Task statement: Can you copy this listing line for line with no changes?

* start *

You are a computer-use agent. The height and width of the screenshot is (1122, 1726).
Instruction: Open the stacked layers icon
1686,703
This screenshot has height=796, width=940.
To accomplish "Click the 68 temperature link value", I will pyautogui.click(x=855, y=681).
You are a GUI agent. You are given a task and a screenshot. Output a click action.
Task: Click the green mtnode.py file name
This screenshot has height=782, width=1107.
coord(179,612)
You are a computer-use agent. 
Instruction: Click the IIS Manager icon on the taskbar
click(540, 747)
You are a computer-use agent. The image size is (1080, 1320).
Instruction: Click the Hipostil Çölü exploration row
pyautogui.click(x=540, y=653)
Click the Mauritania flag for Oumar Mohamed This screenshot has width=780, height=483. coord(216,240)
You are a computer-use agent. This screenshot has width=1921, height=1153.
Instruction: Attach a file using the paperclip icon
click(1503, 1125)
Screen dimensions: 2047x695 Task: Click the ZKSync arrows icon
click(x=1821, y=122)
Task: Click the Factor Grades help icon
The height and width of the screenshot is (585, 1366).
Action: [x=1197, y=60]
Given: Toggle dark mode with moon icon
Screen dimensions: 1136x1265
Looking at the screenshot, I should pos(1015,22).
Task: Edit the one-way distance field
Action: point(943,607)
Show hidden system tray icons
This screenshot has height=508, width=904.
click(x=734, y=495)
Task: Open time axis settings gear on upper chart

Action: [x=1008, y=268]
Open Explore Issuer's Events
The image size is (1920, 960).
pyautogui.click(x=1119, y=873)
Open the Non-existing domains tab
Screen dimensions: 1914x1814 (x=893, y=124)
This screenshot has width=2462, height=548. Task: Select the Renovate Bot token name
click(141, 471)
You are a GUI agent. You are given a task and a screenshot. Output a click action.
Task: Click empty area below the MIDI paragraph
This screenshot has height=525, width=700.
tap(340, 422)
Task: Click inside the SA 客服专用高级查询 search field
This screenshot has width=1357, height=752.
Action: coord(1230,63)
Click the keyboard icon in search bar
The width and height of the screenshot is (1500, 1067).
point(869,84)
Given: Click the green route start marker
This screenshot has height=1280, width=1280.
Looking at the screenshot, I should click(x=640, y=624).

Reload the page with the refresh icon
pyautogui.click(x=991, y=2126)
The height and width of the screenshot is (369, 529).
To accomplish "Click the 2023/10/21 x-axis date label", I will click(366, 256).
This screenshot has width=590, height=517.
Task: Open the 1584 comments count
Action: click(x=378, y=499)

* end *

Result of this task:
You are a computer-use agent. The height and width of the screenshot is (1122, 1726).
Instruction: Open the stacked layers icon
1686,703
This screenshot has height=796, width=940.
To accomplish "Click the 68 temperature link value", I will pyautogui.click(x=855, y=681).
You are a GUI agent. You are given a task and a screenshot. Output a click action.
Task: Click the green mtnode.py file name
This screenshot has height=782, width=1107.
coord(179,612)
You are a computer-use agent. 
Instruction: Click the IIS Manager icon on the taskbar
click(540, 747)
You are a computer-use agent. The image size is (1080, 1320).
Instruction: Click the Hipostil Çölü exploration row
pyautogui.click(x=540, y=653)
Click the Mauritania flag for Oumar Mohamed This screenshot has width=780, height=483. coord(216,240)
You are a computer-use agent. This screenshot has width=1921, height=1153.
Instruction: Attach a file using the paperclip icon
click(1503, 1125)
Screen dimensions: 2047x695 Task: Click the ZKSync arrows icon
click(x=1821, y=122)
Task: Click the Factor Grades help icon
The height and width of the screenshot is (585, 1366).
Action: [x=1197, y=60]
Given: Toggle dark mode with moon icon
Screen dimensions: 1136x1265
Looking at the screenshot, I should pos(1015,22).
Task: Edit the one-way distance field
Action: point(943,607)
Show hidden system tray icons
This screenshot has height=508, width=904.
click(x=734, y=495)
Task: Open time axis settings gear on upper chart

Action: [x=1008, y=268]
Open Explore Issuer's Events
The image size is (1920, 960).
pyautogui.click(x=1119, y=873)
Open the Non-existing domains tab
Screen dimensions: 1914x1814 (x=893, y=124)
This screenshot has width=2462, height=548. Task: Select the Renovate Bot token name
click(141, 471)
You are a GUI agent. You are given a task and a screenshot. Output a click action.
Task: Click empty area below the MIDI paragraph
This screenshot has height=525, width=700.
tap(340, 422)
Task: Click inside the SA 客服专用高级查询 search field
This screenshot has width=1357, height=752.
Action: coord(1230,63)
Click the keyboard icon in search bar
The width and height of the screenshot is (1500, 1067).
point(869,84)
Given: Click the green route start marker
This screenshot has height=1280, width=1280.
Looking at the screenshot, I should click(x=640, y=624).

Reload the page with the refresh icon
pyautogui.click(x=991, y=2126)
The height and width of the screenshot is (369, 529).
To accomplish "Click the 2023/10/21 x-axis date label", I will click(366, 256).
This screenshot has width=590, height=517.
Task: Open the 1584 comments count
Action: click(x=378, y=499)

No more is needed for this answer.